Welcome! I am a Doctoral Researcher in the Department of Social and Political Sciences at the European University Institute in Florence. My research focuses on the emergence and evolution of political mobilization in 19th and 20th century Europe, examining the role of social, political, and economic institutions—such as political violence, religion, and repression—in shaping these dynamics.
What shapes surveillance in autocratic regimes? Existing theories offer competing expectations: some predict that ideological loyalists engage in more repression, while others emphasize career incentives and strategic signaling by bureaucrats whose loyalty is uncertain. We assemble a novel dataset on provincial prefects in Fascist Italy (1922–45), linking biographies of all 415 prefects to over 28,000 monthly province-level surveillance records. Exploiting variation in prefects’ appointments across provinces, we compare how the same province was monitored by prefects of different partisan types at different times. We find that prefects without credible ideological credentials conducted about 25 per cent more surveillance and that surveillance reduced dismissal risk only for these uncertified bureaucrats. These findings provide rare systematic evidence on authoritarian surveillance and show how career incentives, rather than ideology, can drive coercive behavior.

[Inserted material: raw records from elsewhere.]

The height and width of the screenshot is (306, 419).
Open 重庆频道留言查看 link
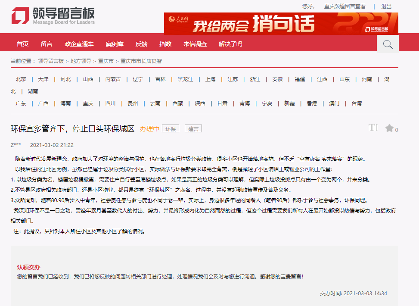[345, 6]
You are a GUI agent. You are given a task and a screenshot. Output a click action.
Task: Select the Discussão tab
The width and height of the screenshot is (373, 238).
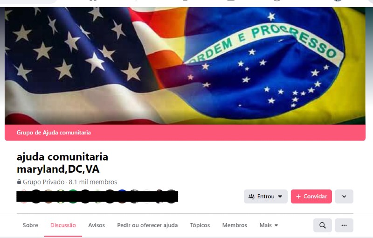coord(63,225)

Research on contemporary riots finds either a backlash against the forces responsible for the riots or an increase in the salience of the issues raised by the rioters. These competing effects are often difficult to unpack. We study the effect of rightwing antisemitic riots in France in the midst of the Dreyfus Affair on the 1898 election. Combining historical municipal-level election data and novel information on the location of the riots, we find two main effects: 1) a backlash against the political forces responsible for the violence (a decline in electoral support for extreme right candidates); and 2) an increase in support for antisemitic candidates on the extreme left. These results suggest that riots against an ethnic minority can have multiple and contrasting effects, mobilizing voters both for and against the perpetrators of the violence, and that these effects need not be driven by media or political party framing.

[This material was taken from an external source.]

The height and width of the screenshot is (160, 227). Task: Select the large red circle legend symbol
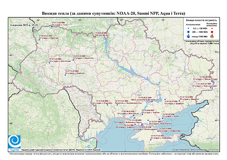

This paper examines the religious origins of political parties in Great Britain. To that avail, we digitize all 19th century censuses at the most micro level (Parish level). We merge these datasets to all electoral results in the 19th century and to the March 30, 1851, Religious Census. The latter is the only census in UK’s history to tally attendances for every single church and chapel in all of England and Wales. Our results indicate that support for Tories (Whigs) was significantly stronger where the Anglican Church (New Dissent) was stronger. These results are robust to the inclusion of various sociodemographic controls, suggesting that religion had an influence on party support over and above social class or economic interest.